From the entries below, please output exactly the lines starting at the one containing "The width and height of the screenshot is (578, 266)." and ending at the one containing "Task: Click the Add Official button", both included.

____ DATASET EXTRACT

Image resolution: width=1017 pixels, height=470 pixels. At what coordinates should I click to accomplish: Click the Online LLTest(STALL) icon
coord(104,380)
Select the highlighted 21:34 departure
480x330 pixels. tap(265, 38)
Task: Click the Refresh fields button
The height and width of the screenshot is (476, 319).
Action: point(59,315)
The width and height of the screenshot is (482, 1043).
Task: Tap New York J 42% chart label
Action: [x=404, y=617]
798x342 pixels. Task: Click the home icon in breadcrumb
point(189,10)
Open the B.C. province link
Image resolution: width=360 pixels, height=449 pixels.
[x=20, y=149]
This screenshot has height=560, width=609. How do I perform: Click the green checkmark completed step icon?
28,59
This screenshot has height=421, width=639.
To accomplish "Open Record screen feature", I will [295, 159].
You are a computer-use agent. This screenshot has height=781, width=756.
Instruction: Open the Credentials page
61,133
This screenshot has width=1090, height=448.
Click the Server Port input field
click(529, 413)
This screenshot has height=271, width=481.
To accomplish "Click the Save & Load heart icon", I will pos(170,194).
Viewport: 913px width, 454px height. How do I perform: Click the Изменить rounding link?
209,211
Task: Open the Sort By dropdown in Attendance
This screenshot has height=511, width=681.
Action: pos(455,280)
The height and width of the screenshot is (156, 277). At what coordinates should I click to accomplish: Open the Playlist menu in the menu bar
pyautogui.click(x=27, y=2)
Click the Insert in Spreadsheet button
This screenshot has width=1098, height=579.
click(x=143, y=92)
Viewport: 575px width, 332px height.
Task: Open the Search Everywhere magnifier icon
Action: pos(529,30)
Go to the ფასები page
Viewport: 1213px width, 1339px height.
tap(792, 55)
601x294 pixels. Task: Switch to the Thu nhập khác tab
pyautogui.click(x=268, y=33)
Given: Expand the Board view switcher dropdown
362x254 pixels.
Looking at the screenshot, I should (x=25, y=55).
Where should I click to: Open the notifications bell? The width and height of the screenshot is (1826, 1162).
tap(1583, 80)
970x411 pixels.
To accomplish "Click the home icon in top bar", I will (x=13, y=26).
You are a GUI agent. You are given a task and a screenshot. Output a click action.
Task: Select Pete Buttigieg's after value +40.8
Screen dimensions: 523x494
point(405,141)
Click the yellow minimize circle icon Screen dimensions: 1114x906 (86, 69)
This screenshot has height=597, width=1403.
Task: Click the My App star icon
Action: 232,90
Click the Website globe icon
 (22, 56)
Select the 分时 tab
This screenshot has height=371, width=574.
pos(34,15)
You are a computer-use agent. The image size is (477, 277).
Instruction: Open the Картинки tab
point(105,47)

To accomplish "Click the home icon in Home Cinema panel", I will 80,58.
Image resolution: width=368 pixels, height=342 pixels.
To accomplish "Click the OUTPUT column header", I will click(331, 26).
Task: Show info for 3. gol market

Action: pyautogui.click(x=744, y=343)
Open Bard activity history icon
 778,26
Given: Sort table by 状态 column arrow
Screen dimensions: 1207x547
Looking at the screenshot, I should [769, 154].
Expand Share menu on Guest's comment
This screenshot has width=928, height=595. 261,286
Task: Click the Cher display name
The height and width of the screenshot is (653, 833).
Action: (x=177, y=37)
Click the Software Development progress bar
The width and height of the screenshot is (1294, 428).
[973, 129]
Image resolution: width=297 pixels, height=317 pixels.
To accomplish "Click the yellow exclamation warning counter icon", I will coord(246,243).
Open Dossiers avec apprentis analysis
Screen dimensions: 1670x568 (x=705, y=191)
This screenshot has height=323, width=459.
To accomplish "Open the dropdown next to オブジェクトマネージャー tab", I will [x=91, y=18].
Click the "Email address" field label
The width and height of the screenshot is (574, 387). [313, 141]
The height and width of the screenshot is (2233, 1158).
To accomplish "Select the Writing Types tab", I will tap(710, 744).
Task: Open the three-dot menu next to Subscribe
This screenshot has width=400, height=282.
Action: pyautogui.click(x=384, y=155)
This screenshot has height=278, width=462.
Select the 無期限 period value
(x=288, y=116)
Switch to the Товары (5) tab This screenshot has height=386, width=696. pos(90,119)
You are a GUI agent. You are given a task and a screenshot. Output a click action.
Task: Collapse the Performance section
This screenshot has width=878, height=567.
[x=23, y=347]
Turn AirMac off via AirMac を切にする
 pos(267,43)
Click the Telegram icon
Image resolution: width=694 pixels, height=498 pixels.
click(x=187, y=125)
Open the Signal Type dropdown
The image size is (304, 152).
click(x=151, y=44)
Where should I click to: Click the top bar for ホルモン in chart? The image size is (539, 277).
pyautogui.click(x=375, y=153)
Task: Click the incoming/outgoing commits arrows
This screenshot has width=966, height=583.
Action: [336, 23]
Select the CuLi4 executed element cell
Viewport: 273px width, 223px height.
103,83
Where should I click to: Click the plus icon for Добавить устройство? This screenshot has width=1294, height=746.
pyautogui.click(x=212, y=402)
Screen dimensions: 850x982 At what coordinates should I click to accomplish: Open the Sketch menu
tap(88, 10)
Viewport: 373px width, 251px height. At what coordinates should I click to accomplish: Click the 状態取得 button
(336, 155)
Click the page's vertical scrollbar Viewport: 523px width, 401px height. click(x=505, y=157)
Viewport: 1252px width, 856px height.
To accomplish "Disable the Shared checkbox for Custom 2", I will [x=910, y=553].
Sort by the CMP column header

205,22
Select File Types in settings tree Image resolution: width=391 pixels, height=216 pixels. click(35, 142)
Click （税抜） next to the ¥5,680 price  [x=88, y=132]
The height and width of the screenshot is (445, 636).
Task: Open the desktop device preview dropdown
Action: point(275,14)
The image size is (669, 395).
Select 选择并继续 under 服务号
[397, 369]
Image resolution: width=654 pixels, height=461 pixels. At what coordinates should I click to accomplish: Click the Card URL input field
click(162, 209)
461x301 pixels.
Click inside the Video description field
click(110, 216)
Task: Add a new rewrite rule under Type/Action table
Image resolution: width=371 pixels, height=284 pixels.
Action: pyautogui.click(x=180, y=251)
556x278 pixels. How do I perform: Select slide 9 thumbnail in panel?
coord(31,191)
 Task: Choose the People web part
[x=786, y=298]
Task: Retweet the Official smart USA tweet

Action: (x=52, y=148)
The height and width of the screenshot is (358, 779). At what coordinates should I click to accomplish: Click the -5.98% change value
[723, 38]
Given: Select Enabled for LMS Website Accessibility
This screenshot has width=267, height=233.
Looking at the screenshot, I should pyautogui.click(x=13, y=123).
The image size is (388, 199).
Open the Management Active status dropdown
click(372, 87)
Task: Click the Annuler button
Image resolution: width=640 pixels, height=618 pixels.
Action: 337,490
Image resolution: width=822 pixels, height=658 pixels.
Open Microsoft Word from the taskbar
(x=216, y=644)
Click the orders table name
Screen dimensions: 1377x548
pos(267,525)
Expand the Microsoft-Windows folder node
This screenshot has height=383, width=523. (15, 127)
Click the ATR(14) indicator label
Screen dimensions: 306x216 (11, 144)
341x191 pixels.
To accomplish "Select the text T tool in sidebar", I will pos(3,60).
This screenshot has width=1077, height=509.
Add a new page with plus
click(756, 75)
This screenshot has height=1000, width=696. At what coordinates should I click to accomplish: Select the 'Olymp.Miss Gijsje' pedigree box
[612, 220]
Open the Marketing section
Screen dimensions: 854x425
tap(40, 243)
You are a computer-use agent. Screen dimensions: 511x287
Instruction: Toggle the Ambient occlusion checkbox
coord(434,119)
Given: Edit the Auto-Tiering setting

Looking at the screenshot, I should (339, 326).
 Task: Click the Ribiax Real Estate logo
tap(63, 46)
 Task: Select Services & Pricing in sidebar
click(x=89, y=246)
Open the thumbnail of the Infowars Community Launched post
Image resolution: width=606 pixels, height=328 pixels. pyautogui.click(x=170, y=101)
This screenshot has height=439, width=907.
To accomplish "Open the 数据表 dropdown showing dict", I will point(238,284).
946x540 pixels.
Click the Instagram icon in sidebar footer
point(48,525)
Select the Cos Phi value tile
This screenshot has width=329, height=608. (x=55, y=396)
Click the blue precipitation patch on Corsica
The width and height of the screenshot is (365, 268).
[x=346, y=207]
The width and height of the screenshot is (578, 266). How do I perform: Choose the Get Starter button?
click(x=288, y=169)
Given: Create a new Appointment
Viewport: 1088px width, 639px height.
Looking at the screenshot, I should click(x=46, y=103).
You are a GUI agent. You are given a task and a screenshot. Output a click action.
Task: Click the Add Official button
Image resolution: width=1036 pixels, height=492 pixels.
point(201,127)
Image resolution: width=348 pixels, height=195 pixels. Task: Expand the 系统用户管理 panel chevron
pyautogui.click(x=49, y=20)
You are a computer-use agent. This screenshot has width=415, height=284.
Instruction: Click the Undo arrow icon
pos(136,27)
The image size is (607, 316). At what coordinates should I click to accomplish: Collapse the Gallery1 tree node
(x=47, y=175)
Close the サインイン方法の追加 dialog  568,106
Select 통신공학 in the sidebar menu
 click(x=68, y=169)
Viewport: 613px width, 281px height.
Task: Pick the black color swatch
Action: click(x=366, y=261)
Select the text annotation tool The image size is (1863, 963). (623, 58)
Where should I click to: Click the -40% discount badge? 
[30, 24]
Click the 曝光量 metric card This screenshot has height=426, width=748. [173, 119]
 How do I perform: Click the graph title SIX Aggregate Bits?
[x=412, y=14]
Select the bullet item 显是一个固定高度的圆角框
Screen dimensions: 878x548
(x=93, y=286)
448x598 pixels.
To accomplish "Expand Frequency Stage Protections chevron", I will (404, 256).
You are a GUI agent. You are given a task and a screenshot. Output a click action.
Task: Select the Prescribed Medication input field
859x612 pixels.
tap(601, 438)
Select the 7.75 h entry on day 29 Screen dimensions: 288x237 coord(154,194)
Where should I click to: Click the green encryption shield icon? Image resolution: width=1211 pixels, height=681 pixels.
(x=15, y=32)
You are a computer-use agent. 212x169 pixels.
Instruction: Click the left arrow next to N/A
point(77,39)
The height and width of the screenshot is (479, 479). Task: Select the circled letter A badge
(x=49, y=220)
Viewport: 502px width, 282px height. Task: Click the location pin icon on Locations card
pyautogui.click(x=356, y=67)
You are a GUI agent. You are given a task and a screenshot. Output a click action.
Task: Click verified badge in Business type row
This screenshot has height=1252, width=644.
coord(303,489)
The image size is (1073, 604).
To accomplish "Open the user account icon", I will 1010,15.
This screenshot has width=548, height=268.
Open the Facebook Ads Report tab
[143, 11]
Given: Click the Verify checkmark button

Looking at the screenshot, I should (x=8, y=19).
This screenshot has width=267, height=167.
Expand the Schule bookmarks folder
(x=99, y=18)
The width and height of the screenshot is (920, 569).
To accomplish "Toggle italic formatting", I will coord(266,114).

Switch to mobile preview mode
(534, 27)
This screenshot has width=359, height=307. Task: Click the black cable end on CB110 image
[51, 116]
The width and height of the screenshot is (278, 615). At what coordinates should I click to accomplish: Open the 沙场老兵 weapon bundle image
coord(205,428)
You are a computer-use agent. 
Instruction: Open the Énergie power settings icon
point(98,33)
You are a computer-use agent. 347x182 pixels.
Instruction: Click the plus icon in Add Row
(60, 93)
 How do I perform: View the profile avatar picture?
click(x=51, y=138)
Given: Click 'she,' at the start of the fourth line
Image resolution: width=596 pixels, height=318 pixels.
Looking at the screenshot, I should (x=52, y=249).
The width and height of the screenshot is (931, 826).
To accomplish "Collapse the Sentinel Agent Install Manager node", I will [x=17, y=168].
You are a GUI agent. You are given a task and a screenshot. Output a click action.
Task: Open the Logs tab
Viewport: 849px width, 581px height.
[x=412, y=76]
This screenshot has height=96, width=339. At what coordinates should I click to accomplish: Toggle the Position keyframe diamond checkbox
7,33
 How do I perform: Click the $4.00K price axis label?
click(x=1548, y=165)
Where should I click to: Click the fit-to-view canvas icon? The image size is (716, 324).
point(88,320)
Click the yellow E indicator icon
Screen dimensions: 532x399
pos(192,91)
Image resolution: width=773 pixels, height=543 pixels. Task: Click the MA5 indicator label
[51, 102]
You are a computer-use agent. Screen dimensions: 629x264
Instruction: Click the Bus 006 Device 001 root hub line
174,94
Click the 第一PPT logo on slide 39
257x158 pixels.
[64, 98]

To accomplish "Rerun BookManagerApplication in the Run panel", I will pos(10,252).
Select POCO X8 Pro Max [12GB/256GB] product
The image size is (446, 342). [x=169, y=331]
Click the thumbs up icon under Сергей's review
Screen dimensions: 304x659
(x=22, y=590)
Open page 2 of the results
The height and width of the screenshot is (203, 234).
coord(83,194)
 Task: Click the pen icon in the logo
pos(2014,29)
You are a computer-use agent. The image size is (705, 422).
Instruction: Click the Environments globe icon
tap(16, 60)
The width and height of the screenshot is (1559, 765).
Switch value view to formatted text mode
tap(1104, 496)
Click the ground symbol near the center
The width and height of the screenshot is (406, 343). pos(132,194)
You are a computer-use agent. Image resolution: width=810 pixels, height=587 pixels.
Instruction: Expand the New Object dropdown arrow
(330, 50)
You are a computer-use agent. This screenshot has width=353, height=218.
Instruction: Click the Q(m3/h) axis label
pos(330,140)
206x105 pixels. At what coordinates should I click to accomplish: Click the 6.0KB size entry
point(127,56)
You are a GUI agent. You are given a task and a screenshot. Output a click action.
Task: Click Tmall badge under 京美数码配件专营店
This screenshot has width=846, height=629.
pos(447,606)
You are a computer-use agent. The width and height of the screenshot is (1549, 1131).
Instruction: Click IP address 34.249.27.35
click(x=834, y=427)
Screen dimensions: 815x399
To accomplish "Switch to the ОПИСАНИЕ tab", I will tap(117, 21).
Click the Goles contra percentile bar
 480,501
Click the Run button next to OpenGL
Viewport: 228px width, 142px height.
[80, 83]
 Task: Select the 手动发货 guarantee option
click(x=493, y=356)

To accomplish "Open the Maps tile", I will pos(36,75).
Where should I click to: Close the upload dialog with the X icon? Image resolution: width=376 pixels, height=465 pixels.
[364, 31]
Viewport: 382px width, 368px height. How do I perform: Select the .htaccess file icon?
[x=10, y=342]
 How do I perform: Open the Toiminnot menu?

________

◆ RESULT OF THIS TASK:
The width and height of the screenshot is (578, 266). How do I perform: Choose the Get Starter button?
click(x=288, y=169)
Given: Create a new Appointment
Viewport: 1088px width, 639px height.
Looking at the screenshot, I should click(x=46, y=103).
You are a GUI agent. You are given a task and a screenshot. Output a click action.
Task: Click the Add Official button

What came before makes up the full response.